Reserven schmelzen weg – Den Schweizer Bergbahnen geht das Geld aus

Die Schweizer Bergbahnen leiden. Anders als im ersten Corona-Sommer 2020 bleiben jetzt nicht nur die internationalen Gäste weg, sondern auch die einheimischen Besucher. Das wechselhafte, teilweise auch sehr regnerische Wetter spielt hier ebenso eine Rolle wie die Möglichkeit von Schweizern, die Ferien auch wieder ausserhalb der eigenen Landesgrenzen zu verbringen. Hart getroffen hat es etwa die Pilatusbahnen mit einem Besucherrückgang um 60% im Vergleich zu 2019. An einigen Orten droht die Liquidität knapp zu werden, und geplante Investitionsprojekte müssen redimensioniert oder verschoben werden.

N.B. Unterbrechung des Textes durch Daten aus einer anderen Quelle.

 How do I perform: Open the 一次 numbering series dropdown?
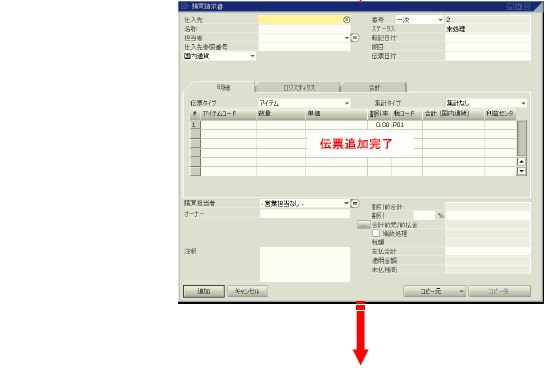click(419, 20)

Vieles hängt nun am kommenden Winter. derbund.ch (Login notwendig) berichtet über eine «Branche in Not», die aufgrund ihrer Systemrelevanz – zumindest für den Tourismussektor – nun nach Staatshilfen ruft… Die «Goldenen Jahre» sind vorläufig vorbei – und offenbar wurden mit Blick auf «ewiges Wachstum», vor allem auch bei den Investitionen, oft nur ungenügende Reserven für Notzeiten gebildet…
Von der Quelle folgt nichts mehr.